Another issue is that the cancer cells may be resistant to the drug at the beginning of treatment, or they may become resistant after being exposed to the drug. Resistance can emerge due to a variety of reasons, including host environmental factors, as well as genetic or epigenetic alterations in the cancer cells [22]. Although it may be possible to recreate tumor genetic or epigenetic conditions in the HDRA, the tumor microenvironments associated with drug resistance cannot be estimated under histoculture conditions. The result in the present study that the IR of PTX in recurrent samples after PTX failure was still relatively high might suggest that acquired PTX resistance in patients with ATC is caused by changes in host environmental factors, including tumor microenvironment, rather than cancer cell factors, such as genetic or epigenetic factors. Further studies are necessary to identify these molecular factors related to sensitivity or resistance of ATC to PTX.
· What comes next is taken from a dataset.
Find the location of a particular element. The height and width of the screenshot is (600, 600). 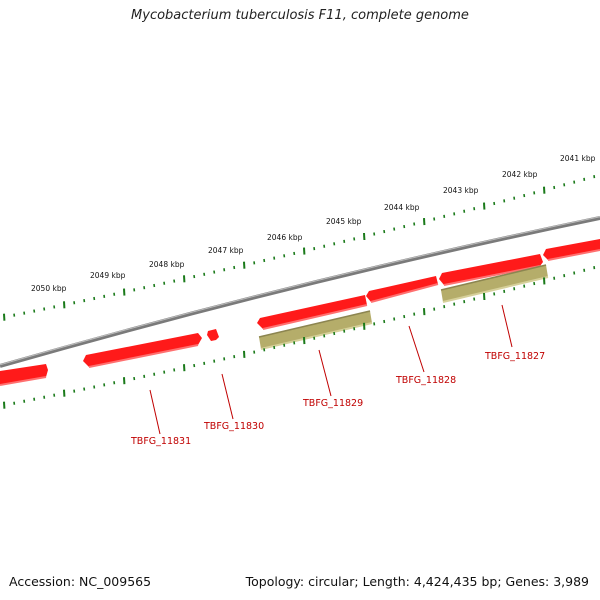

However, under the present conditions and limitations in vitro, the higher IR of PTX compared to other common cytotoxic agents in the present study suggests that paclitaxel is the most promising key drug for the treatment of ATC. In our preliminary data, induction PTX resulted in a high rate of curative surgery (16/19 cases, 84.2%), which would also have contributed to longer CSS in stage IVB. In stage IVC (n = 56), both PTX (OR, 0.42; 95% CI, 0.08–0.80; P = 0.014) and Rx (OR, 0.40; 95% CI, 0.09–0.71; P = 0.01) correlated significantly with longer CSS.

Cisplatin (CDDP) and carboplatin (CBDCA) are two major platins and are promising for many kinds of cancers. In Japan, nedaplatin (254-S) is also the agent of choice for cervical cancer and head and neck cancers. It has fewer gastrointestinal side effects and less nephrotoxicity [7]. In the present study, nedaplatin (254-S) was the drug to which ATC showed the second highest sensitivity, and the 50% dose of this drug still inhibited growth of ATC tissues. Further study will be necessary with respect to the clinical use of nedaplatin (254-S) in patients with ATC.

In conclusion, paclitaxel has higher IRs to ATC tissues in the HDRA, and it may be a promising key drug to treat patients with ATC.